What is expected: Please keep pictures out and return the lines below exactly, from the one holding "Terms & Conditions (1074, 1446)" through the last, both included.

%%

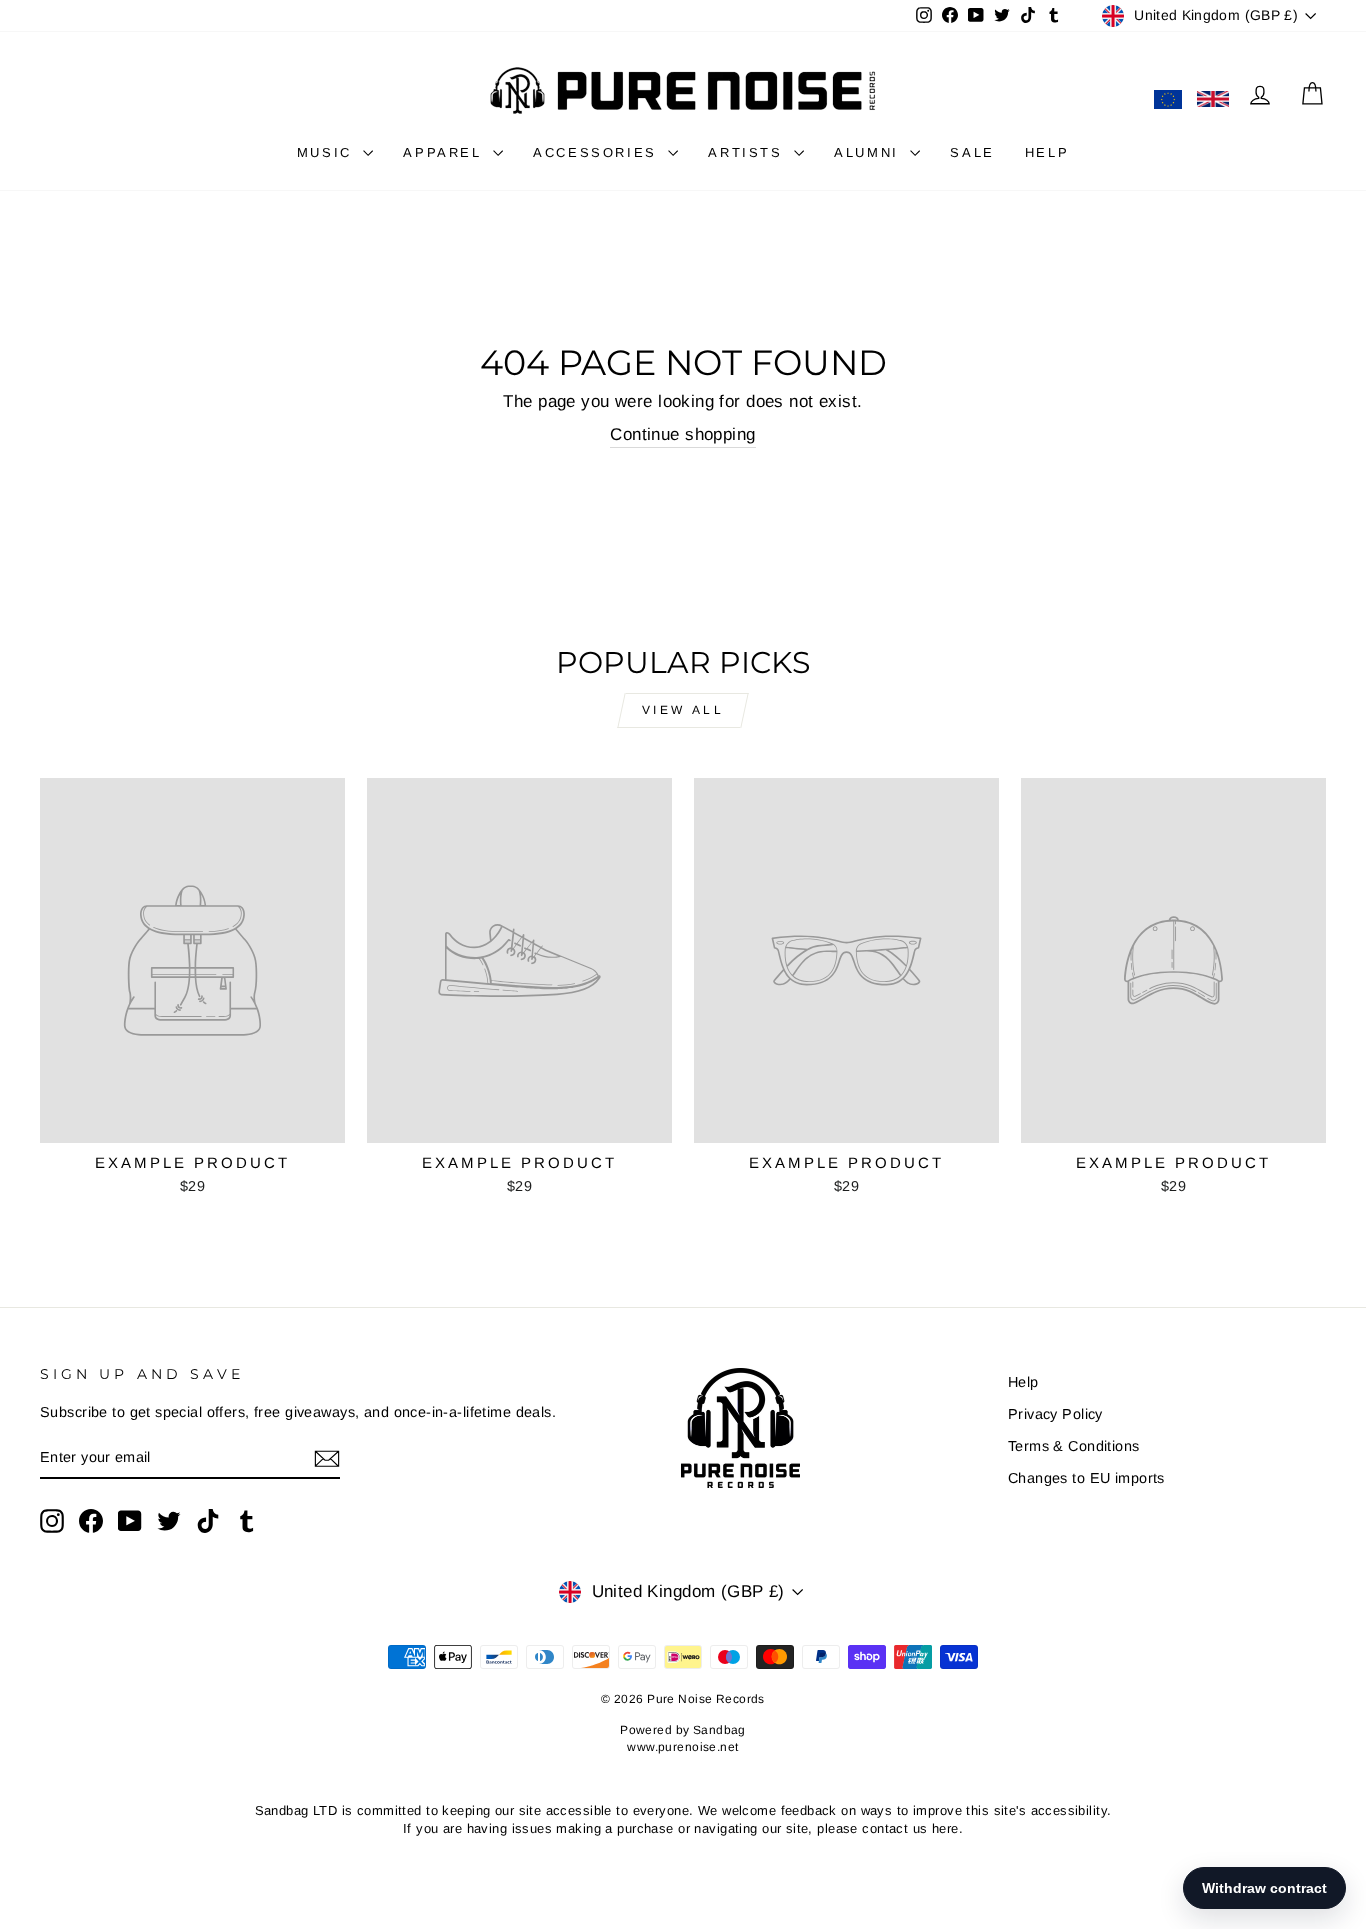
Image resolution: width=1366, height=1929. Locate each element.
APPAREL (445, 152)
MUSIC (328, 152)
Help (1023, 1382)
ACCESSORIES (598, 152)
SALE (972, 152)
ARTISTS (748, 152)
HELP (1047, 152)
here (945, 1828)
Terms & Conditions (1074, 1446)
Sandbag (719, 1730)
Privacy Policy (1055, 1414)
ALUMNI (869, 152)
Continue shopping (682, 434)
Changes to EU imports (1086, 1478)
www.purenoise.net (682, 1747)
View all (683, 710)
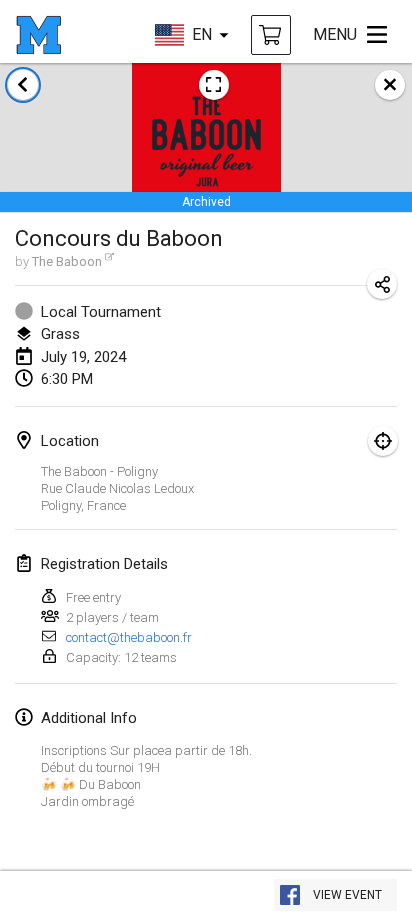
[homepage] (38, 35)
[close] (390, 85)
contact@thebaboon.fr (129, 637)
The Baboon (67, 261)
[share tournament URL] (382, 284)
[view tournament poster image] (214, 85)
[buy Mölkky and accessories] (271, 35)
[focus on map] (383, 441)
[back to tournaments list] (23, 85)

%%

Answer box:
Terms & Conditions (1074, 1446)
Sandbag (719, 1730)
Privacy Policy (1055, 1414)
ALUMNI (869, 152)
Continue shopping (682, 434)
Changes to EU imports (1086, 1478)
www.purenoise.net (682, 1747)
View all (683, 710)
[homepage] (38, 35)
[close] (390, 85)
contact@thebaboon.fr (129, 637)
The Baboon (67, 261)
[share tournament URL] (382, 284)
[view tournament poster image] (214, 85)
[buy Mölkky and accessories] (271, 35)
[focus on map] (383, 441)
[back to tournaments list] (23, 85)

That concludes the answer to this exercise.